Tragédia numa das principais zonas produtoras de calçado da China
Um incêndio que consumiu na quinta-feira as instalações da Fujian Huiteng, em Jinjiang (província de Fujian), resultou em 28 mortos e motivou uma investigação oficial sobre as causas e a responsabilidade pelo sinistro. A agência noticiosa estatal Xinhua confirmou que as operações de busca terminarem e que o processo judicial e administrativo está a ser conduzido pelas autoridades locais.
De acordo com as informações divulgadas, no momento da deflagração encontravam-se no edifício um total de 237 trabalhadores e 2 visitantes, somando 239 pessoas. As equipas de resgate conseguiram retirar 213 pessoas com vida do complexo; entre estas, duas acabaram por falecer posteriormente em hospitais. As restantes 26 pessoas inicialmente dadas como desaparecidas foram depois confirmadas como mortas, elevando o número total de vítimas mortais para 28.

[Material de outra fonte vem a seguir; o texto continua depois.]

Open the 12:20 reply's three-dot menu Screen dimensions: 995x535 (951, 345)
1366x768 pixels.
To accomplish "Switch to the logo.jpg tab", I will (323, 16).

Imagens difundidas por órgãos de comunicação locais mostraram trabalhadores retidos no telhado de um edifício de cinco pisos, envolvido por uma densa coluna de fumo negro, enquanto os bombeiros tentavam apagar as chamas. As autoridades indicaram ainda que o proprietário e os gestores da empresa foram detidos e as contas bancárias da sociedade foram congeladas, medidas que integram a investigação em curso.
Contexto e repercussões
Jinjiang é um dos núcleos industriais mais relevantes no fabrico de calçado desportivo da China, com centenas de unidades que produzem para marcas nacionais e estrangeiras, segundo registos em plataformas de comércio eletrónico e importação. O incêndio relança preocupações sobre as condições de segurança laboral em sectores industriais chineses, onde acidentes graves têm-se sucedido nos últimos anos.
- Incidentes recentes: Em maio, uma explosão numa fábrica de fogo-de-artifício em Changsha causou pelo menos 37 mortos.
- Casos de 2024: Um incêndio numa instalação em Xinyu provocou 39 mortos.
- Dados oficiais: Em 2025 houve 18.261 mortos em quase 20.000 acidentes de trabalho registados a nível nacional, segundo estatísticas oficiais.
As autoridades chinesas têm repetidamente exigido às empresas que reforcem a identificação de riscos e melhorem as normas de segurança, mas as estatísticas e a sucessão de tragédias sugerem que persistem lacunas na implementação e na fiscalização.
| Indicador | Valor |
|---|---|
| Pessoas presentes no edifício | 239 |
| Pessoas retiradas com vida | 213 |
| Mortos confirmados | 28 |
| Mortes em hospital após resgate | 2 |
Para além das implicações humanas imediatas, o sinistro pode ter efeitos sobre as cadeias de abastecimento globais do sector do calçado, na medida em que a região de Jinjiang e a província de Fujian desempenham um papel central nas exportações. A investigação agora em curso, com detenções de gestores e congelamento de activos, aponta para uma tentativa das autoridades de atribuir responsabilidades e de sinalizar uma resposta enérgica diante de um incidente de grande impacto.
À escala política, casos como este alimentam o debate sobre a necessidade de reforço da fiscalização laboral e de padrões de segurança coerentes, numa altura em que o Governo central procura reduzir o número de acidentes graves e melhorar os indicadores de segurança no trabalho.
A investigação oficial deverá clarificar as causas do incêndio e eventuais responsabilidades criminais ou administrativas, bem como as medidas concretas de prevenção e reparação a implementar nas empresas do sector.